1. A nurse assesses that a patient’s urine has become much more concentrated. What is the
most likely cause for the change?
a. Adrenaline
b. Aldosterone
c. Antidiuretic hormone (ADH)
d. Insulin
ANS: B
Aldosterone acts on the kidney tubules, affecting water retention and its attendant urine
concentration.

DIF: Cognitive Level: Comprehension REF: p. 85 OBJ: 6


TOP: Urine Concentration KEY: Nursing Process Step: Assessment
MSC: NCLEX: Physiological Integrity: Physiological Adaptation

2. When the water absorption in the renal tubules becomes greater than normal, what
assessment finding should a nurse anticipate?
a. More concentrated urine
b. Less concentrated urine
c. More alkaline urine
d. Less alkaline urine
ANS: A
When more water is kept back in the body, the water left to form urine is less; therefore,
the urine is more concentrated.

DIF: Cognitive Level: Analysis REF: p. 85 OBJ: 6


TOP: Water Reabsorption by Kidney KEY: Nursing Process Step: Assessment
MSC: NCLEX: Physiological Integrity: Physiological Adaptation

3. What process occurs when oxygen is directed out of the arteries and into the capillaries?
a. Active transport
b. Diffusion
c. Filtration
d. Osmosis
ANS: B
Diffusion is the movement from areas of higher concentration to areas of lower
concentration.

DIF: Cognitive Level: Knowledge REF: p. 84 OBJ: 2


TOP: Fluid Movements between Portions of the Circulatory System
KEY: Nursing Process Step: Implementation
MSC: NCLEX: Physiological Integrity: Physiological Adaptation
4. A patient’s intravenous (IV) injection has been infusing at a very high rate. What
assessment indicates fluid volume overload in this patient?
a. Hypotension
b. Tachycardia
c. Pulmonary edema
d. Kidney failure
ANS: C
An IV infusing at a high rate is used to increase intravascular fluid volume, but there is an
equalization level, after which the patient goes into fluid overload; this results in
pulmonary edema.

DIF: Cognitive Level: Application REF: p. 87 OBJ: 4


TOP: Fluid Overload KEY: Nursing Process Step: Assessment
MSC: NCLEX: Physiological Integrity: Physiological Adaptation

5. A small child is hospitalized with severe metabolic acidosis after ingesting a whole bottle
of baby aspirin approximately 8 hours earlier. In addition to providing reassurance to the
patient, which nursing action is the most appropriate?
a. Providing IV treatments as ordered but without sodium bicarbonate
b. Frequently assessing the mental and neurologic status
c. Taking daily weights and vital signs
d. Inducing vomiting
ANS: B
The baby aspirin was ingested too long ago to have vomiting or stomach aspiration be of
any use. The child requires frequent assessment of neurologic function because the child
may need mechanical ventilation.

DIF: Cognitive Level: Application REF: pp. 98-99 OBJ: 8


TOP: Metabolic Acidosis KEY: Nursing Process Step: Implementation
MSC: NCLEX: Physiological Integrity: Physiological Adaptation

6. What is primarily responsible for carrying fluids with nutrients and wastes on a random
basis throughout the body?
a. Filtrates
b. Extracellular fluid
c. Intracellular fluid
d. Osmolytes
ANS: B
The blood and lymph are the main media for transporting nutrients and wastes in the body.

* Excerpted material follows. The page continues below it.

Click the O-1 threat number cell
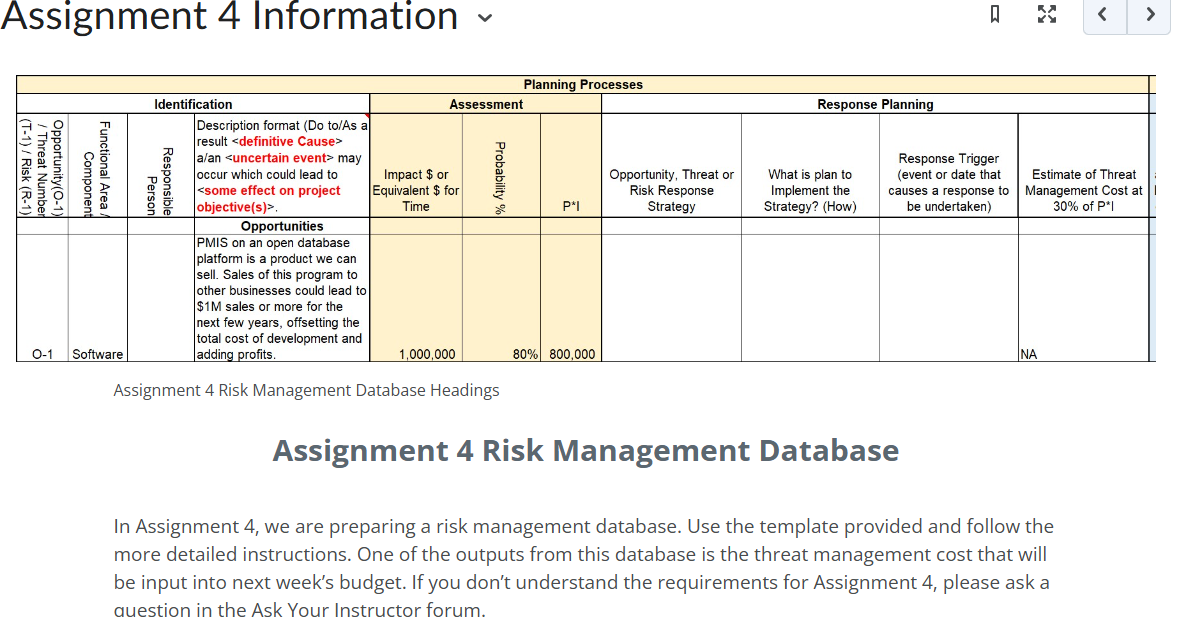The image size is (1185, 617). [41, 353]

DIF: Cognitive Level: Knowledge REF: p. 82 OBJ: 3


TOP: Fluid Transportation KEY: Nursing Process Step: Implementation
MSC: NCLEX: Physiological Integrity: Physiological Adaptation

7. A nurse clarifies that electrolytes, such as sodium and potassium (K+), break down into
smaller particles when dissolved. What are these smaller particles?
a. Cells
b. Elements
c. Ions
d. Molecules
ANS: C
Electrolytes dissolved in water are called ions.

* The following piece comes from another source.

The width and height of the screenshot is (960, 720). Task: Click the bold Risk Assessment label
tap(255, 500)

DIF: Cognitive Level: Knowledge REF: p. 83 OBJ: 2


TOP: Ions KEY: Nursing Process Step: Implementation
MSC: NCLEX: Physiological Integrity: Physiological Adaptation

8. A nurse assists a patient with dyspnea to sit in a high Fowler position. What process
allows gravity to help move oxygen from the pulmonary capillaries into the blood when
the patient is in this position?
a. Active transport
b. Diffusion
c. Filtration
d. Osmosis
ANS: B
The Fowler position increases blood flow through the lungs and therefore facilitates better
oxygen diffusion.

DIF: Cognitive Level: Comprehension REF: p. 84 OBJ: 3


TOP: Movement of Oxygen in the Body KEY: Nursing Process Step: Implementation
MSC: NCLEX: Physiological Integrity: Physiological Adaptation

9. A nurse evaluates the laboratory reports on electrolyte values carefully to assess the
balance between positive and negative ions. What is responsible for the regulation of this
process?
a. Adaptation
b. Diffusion
c. Homeostasis
d. Osmosis
ANS: B
Diffusion allows the ions to support homeostatic balance.

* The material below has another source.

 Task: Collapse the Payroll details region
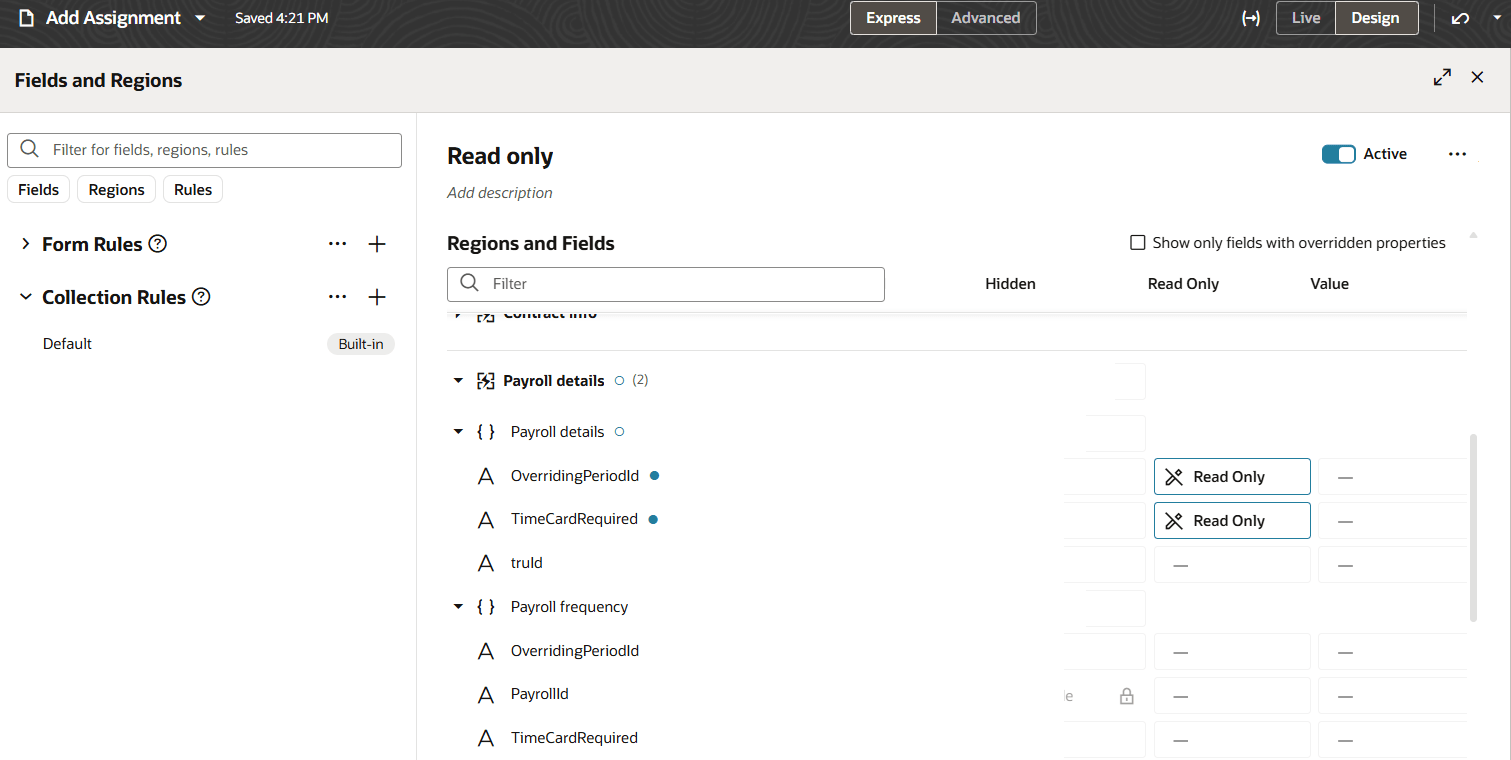(458, 380)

DIF: Cognitive Level: Knowledge REF: p. 84 OBJ: 3


TOP: Electrolyte Values KEY: Nursing Process Step: Implementation
MSC: NCLEX: Physiological Integrity: Physiological Adaptation

10. What is being administered when a nurse hangs an IV bag with Na+, K+, and Cl–?
a. Nutrients
b. Electrolytes
c. Enzymes
d. Vitamins
ANS: B
Sodium, K+, and chlorides are electrolytes.

DIF: Cognitive Level: Knowledge REF: p. 83 OBJ: 2


TOP: Electrolyte Administration KEY: Nursing Process Step: Implementation
MSC: NCLEX: Physiological Integrity: Physiological Adaptation
11. Each compartment of the body has a water-fluid distribution movement of its own. What
is the process allowing these fluids to move and distribute themselves among
compartments?
a. Active transport
b. Diffusion
c. Filtration
d. Osmosis
ANS: D
The intracellular and extracellular compartments contain water and dissolved substances.
The water filters back and forth as needed to maintain homeostasis via osmolarity.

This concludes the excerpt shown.